[Dataset entries]

________________________

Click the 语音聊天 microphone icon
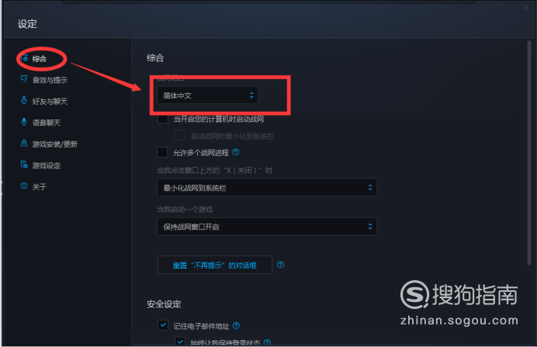537x347 pixels. click(x=24, y=122)
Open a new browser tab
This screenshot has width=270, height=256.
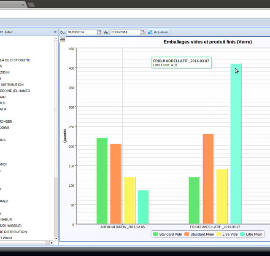(31, 5)
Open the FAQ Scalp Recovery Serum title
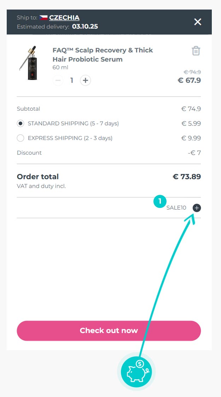Screen dimensions: 221x397 tap(103, 55)
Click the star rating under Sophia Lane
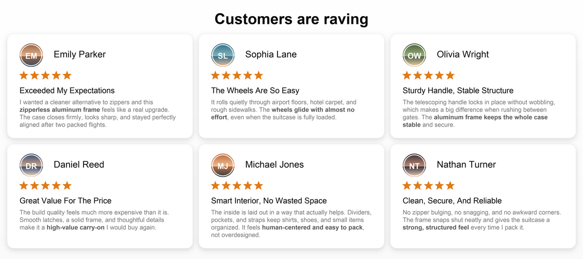 (237, 75)
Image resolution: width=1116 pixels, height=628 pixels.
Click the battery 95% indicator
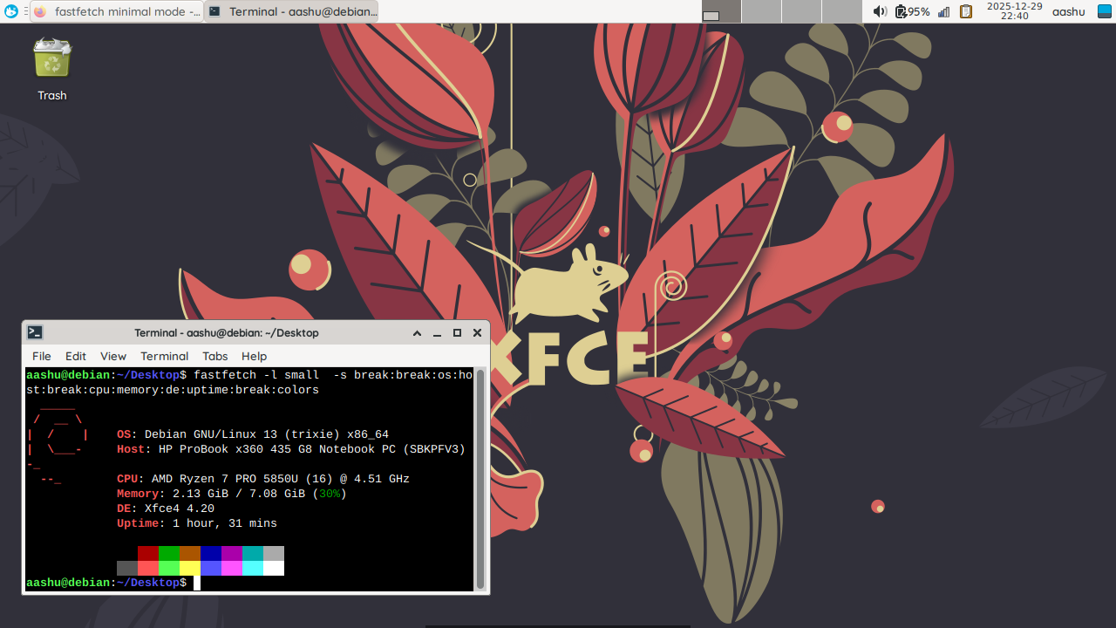913,11
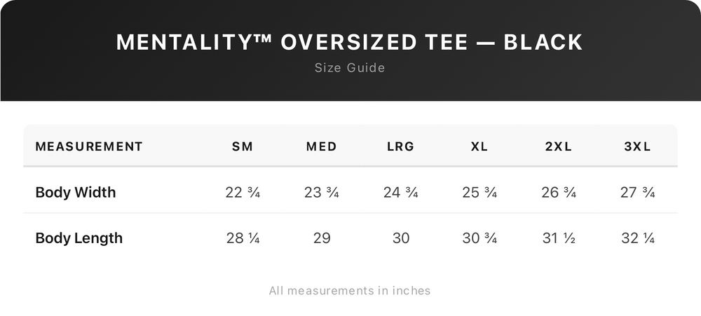Click the XL size column header
This screenshot has height=316, width=701.
click(479, 146)
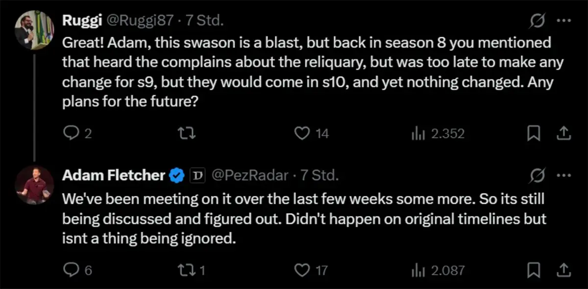Visit the @PezRadar handle link
This screenshot has width=588, height=289.
[249, 175]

________________________

Work order
Only the text of the records belongs in the answer; reproduce it verbatim, with no pictures.

Task solution
Click the 语音聊天 microphone icon
537x347 pixels. click(x=24, y=122)
Open a new browser tab
This screenshot has width=270, height=256.
(31, 5)
Open the FAQ Scalp Recovery Serum title
Screen dimensions: 221x397 tap(103, 55)
Click the star rating under Sophia Lane
 (237, 75)
Image resolution: width=1116 pixels, height=628 pixels.
Click the battery 95% indicator
913,11
Click the XL size column header
This screenshot has height=316, width=701.
click(479, 146)
Visit the @PezRadar handle link
This screenshot has width=588, height=289.
[249, 175]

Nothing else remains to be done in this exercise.